Aim of the exercise
Answer these from the article on the Petersburg plant below:
(a) How many of the station's four coal-fired units will IPL close?
(b) How many environmental violations have the plant's units been cited for in the past five years?
(c) Through what year does the utility plan to run Units 3 and 4?

Document
____________________
Indianapolis Power & Light (IPL) on Dec. 9 announced it will close two of the four coal-fired units at its Petersburg Generating Station in southern Indiana, as the utility continues to move away from coal generation.
IPL has been pressured by state political leaders and environmentalists to close the 1,700-MW Petersburg facility, the largest power plant in the utility’s fleet. The plant’s four units have been cited for more than a dozen violations of environmental regulations in the past five years.
The utility on Monday, during a public advisory meeting to release details of its latest integrated resource plan (IRP), said it will retire Petersburg Unit 1 by 2021 and Unit 2 by 2023, eliminating 630 MW of generation. IPL said Units 3 and 4 have an installed capacity of 547 MW and 531 MW, respectively, and the utility plans to operate them through 2042. IPL said Units 1 and 2 were originally scheduled to operate until at least 2032 and 2034, respectively.
____________________
Provided material

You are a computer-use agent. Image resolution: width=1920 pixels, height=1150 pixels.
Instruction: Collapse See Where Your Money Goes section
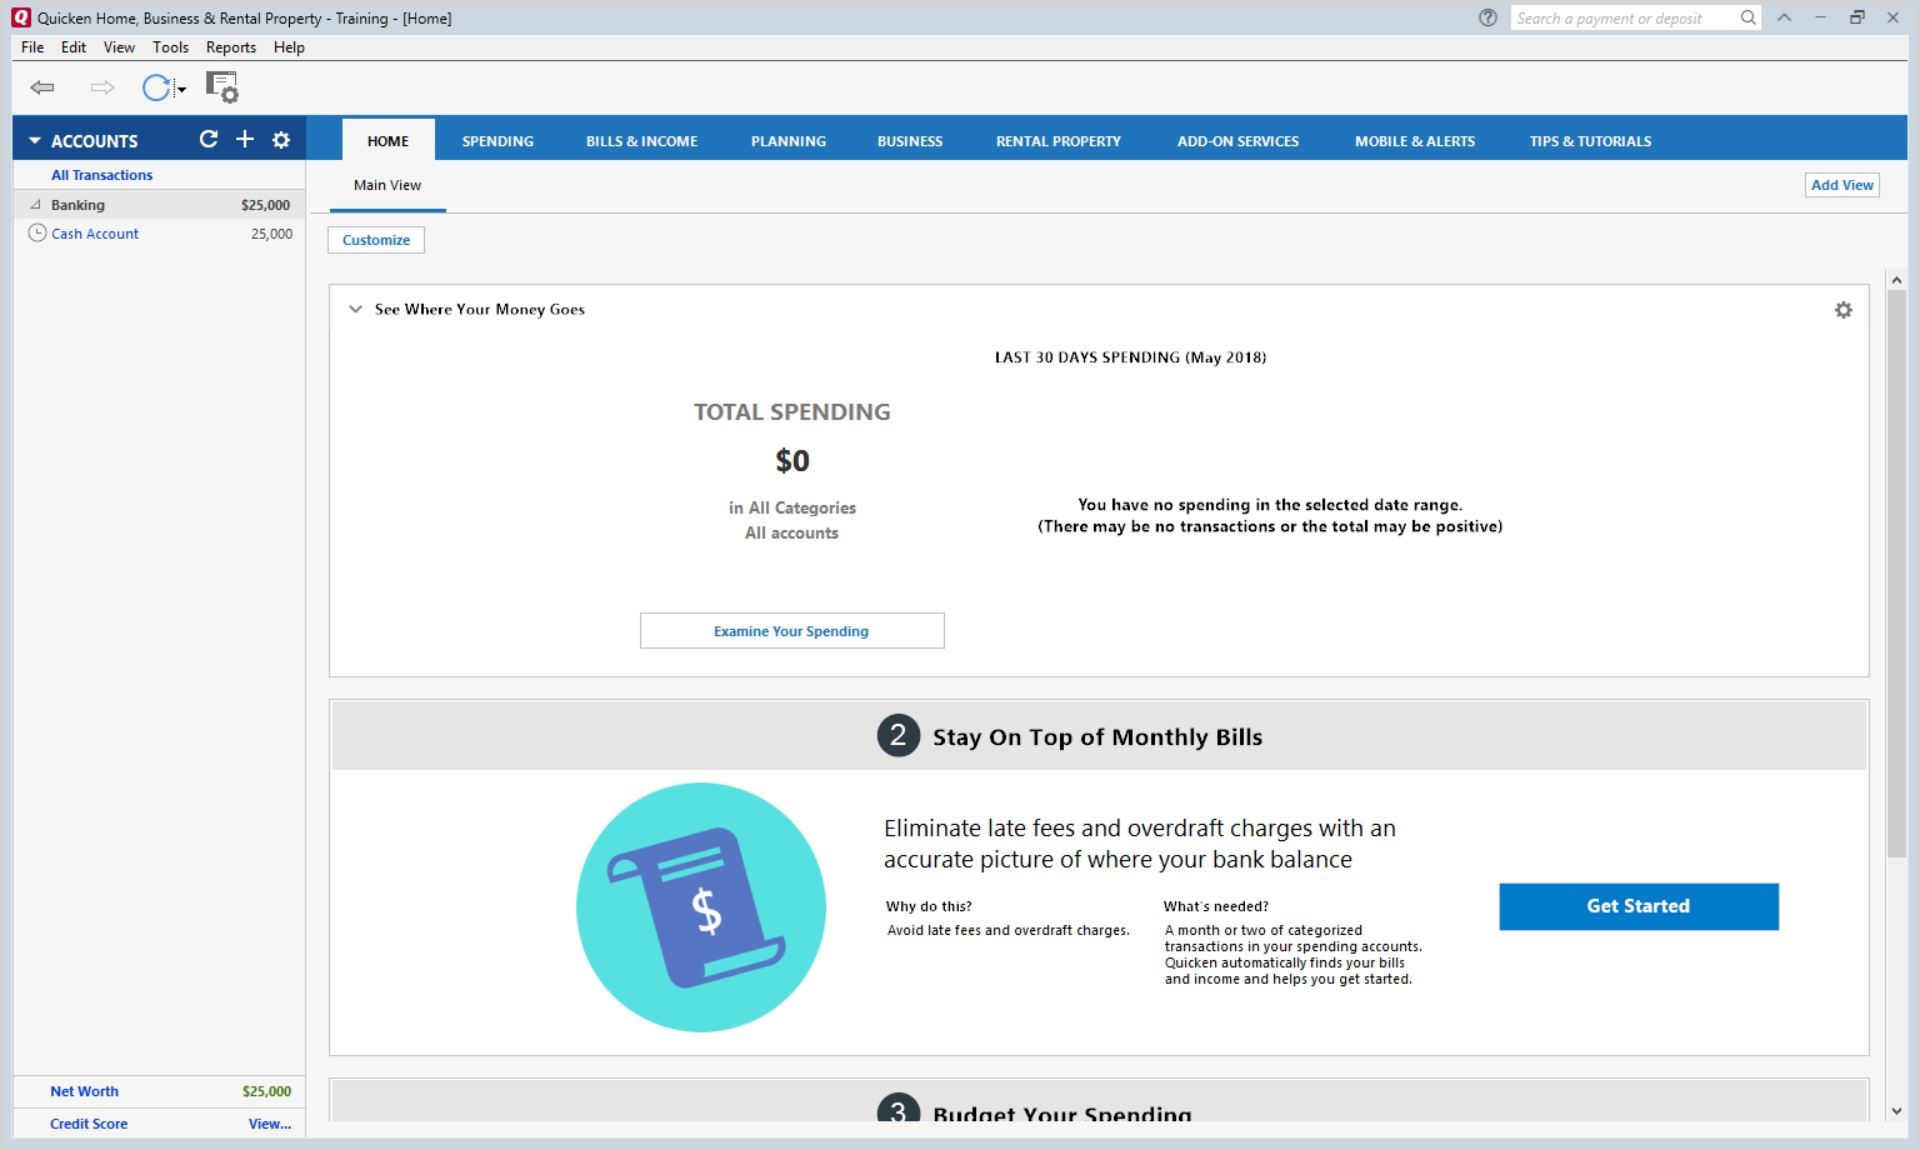click(x=355, y=309)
____________________
Final result
(a) Two
(b) More than a dozen
(c) 2042